**Tasks for this exercise**
1: In the recipe text, what oven temperature is used for the cheesy pull-apart sourdough?
2: Sum up the recipe text in two sentences.
3: Carry the recipe text forward, starting right after its last sentence.

**Quoted text**
While the onions are cooking marinate the steak. Season the steak on both sides with salt and pepper. In a small bowl, add in the Worcestershire sauce + garlic + steak. Let marinade for about 20 minutes.

Heat up about 1/2 TBSP of olive oil in a large pan. Add in the steak and cook about 4 minutes on each side for med-rare. Let the steak cool, then cut against the grain into strips.

Add the steak back into the pan with the heat on low, add on the cheese, and cover with a lid. Add a little extra water to create steam to melt the cheese.

Once the steak is ready, toast your bread and lightly coat one slice with mayo, add on the sliced pickles, steak, then caramelized onions.

Serve with french fries or whatever side you desire.

Made with Love,

Hannah

Cheesy Pull-Apart Sourdough

Me and just about everyone else who has a slight obsession with food jumped on the Sourdough train during quarantine. I have zero regrets about it and Brad [my sourdough starter] is still going strong. Sourdough is so versatile, that’s what makes it so fun. This recipe was inspired from Tik Tok by Morgan Hipworth. For the recipe, I used my homemade sourdough but obviously this can also be done with a store bought loaf.

Ingredients

  • One Sourdough Loaf [homemade or store bought]
  • 1 Block of Cheese, cut into thin slices, I used Monterey Jack because that is all the store had
  • 4 TBSP Butter, melted
  • 2-3 Cloves of Garlic, finely diced
  • Fresh Parsley, finely chopped

Let’s Get Cooking

Preheat the Oven to 375F.

Using a bread knife, cut down into the top of your bread, going horizontally, and vertically. This makes the pieces to pull out.

Take your cheese slices and tuck them into the bread, making sure each pull out piece has cheese around it.

Melt the butter and add in the chopped garlic + parsley. Brush the sourdough with the butter mixture.

Place into the oven for about 5-10 min to get the bread toasty and all the cheese melty. Keep a close eye on it, depending on your oven it may go quicker.

Take out and share with your friends and family immediately. Trust me it’s dangerous.

Always Hungry,

Hannah

Charred Tomato Toast

It’s the simplest ingredients that go the longest ways. I mean roasted garlic is good on a flip-flop. So with these 4 simple ingredients you are about to make a meal that will have your taste buds so damn happy. I got this recipe from Brad on It’s Alive by Bon Appetit. It should be noted that I love him very much but at the same time I need Bon Appetit to pay their POC employee’s fairly. This recipe uses homemade sourdough, but you don’t have to be like me and make sourdough solely for this recipe. Feel free to use a demi-baguette or whatever kind of bread your heart desires.

**Given information**
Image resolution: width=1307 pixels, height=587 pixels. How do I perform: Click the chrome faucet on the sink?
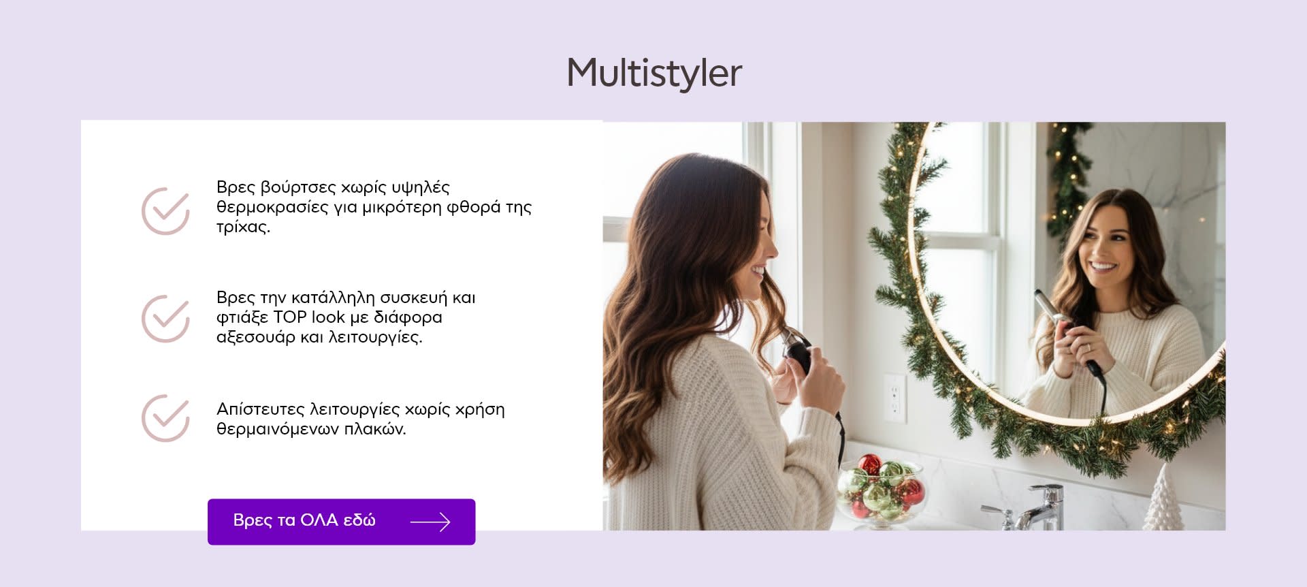(x=1028, y=508)
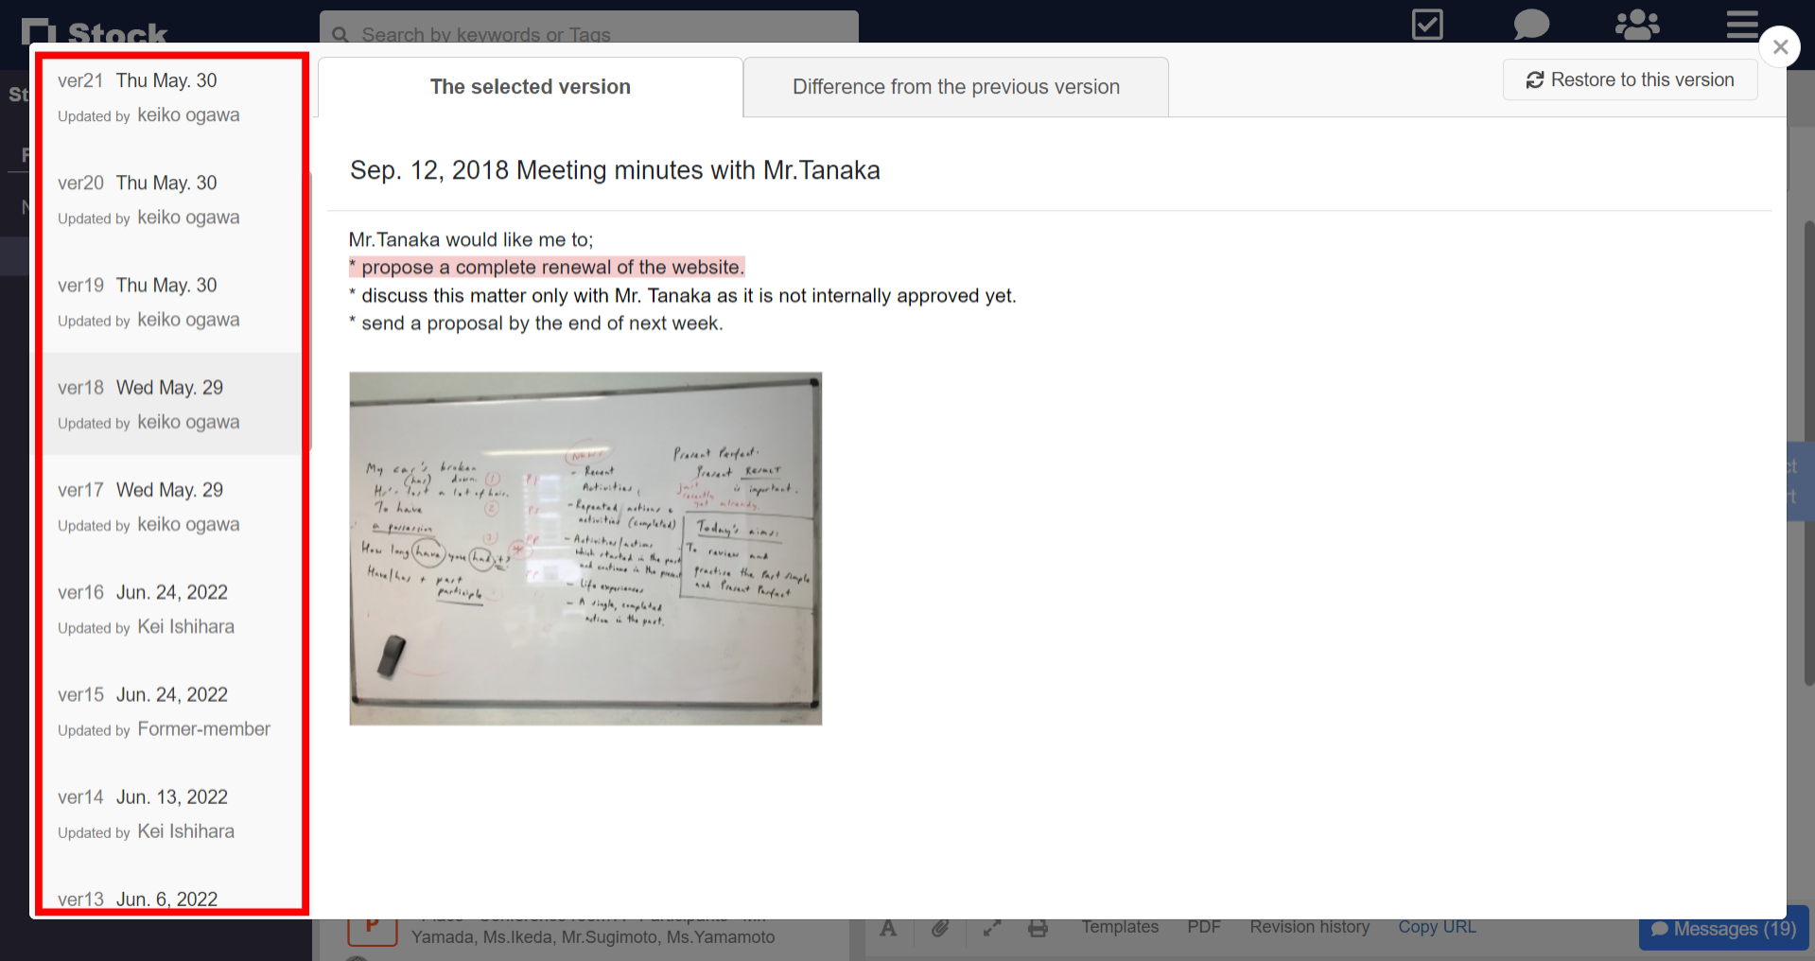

**Written responses**
1: 375F

2: The text finishes a steak sandwich recipe: marinated steak is seared, sliced, and topped with melted cheese, then layered on toast with mayo, pickles, and caramelized onions. It then gives a cheesy pull-apart sourdough recipe, inspired by Morgan Hipworth on Tik Tok, in which a loaf is scored, stuffed with cheese, brushed with garlic-parsley butter, and baked, and it opens a charred tomato toast recipe from Brad on It's Alive by Bon Appetit.

3:
Ingredients

  • Sourdough Bread/Demi-Baguette, sliced
  • Ricotta Cheese
  • Olive oil
  • Cherry Tomatoes
  • Garlic Cloves
  • Salt + Pepper

Let’s Get Cooking

Bring out a large sauce pan and add in about 1-2 TBSP olive oil. Add in 6-8 cherry tomatoes [depending on how many people you are cooking for, use about 6 for one serving] and whole cloves of garlic, with the husks on, about 2-4.

Saute the tomatoes and garlic until the tomatoes begin to burst open and slightly char and the garlic has softened. Remove from heat, placing the garlic in the bowl first and tomatoes on top, top off with salt + a little olive oil.

Add in about 2 TSP more of olive oil into the same pan and place the sliced bread into the pan, allow to toast on both sides.

While the bread is toasting, place ricotta cheese in a bowl. Take the garlic from the tomatoes and remove the husks. Smash the garlic with a knife and rough chop them. Once chopped add to the ricotta. Add in olive oil + salt + pepper and mix well.

Once the bread is toasted to your preference, top off with the ricotta cheese, tomatoes, and any juices that is left off in the tomato bowl.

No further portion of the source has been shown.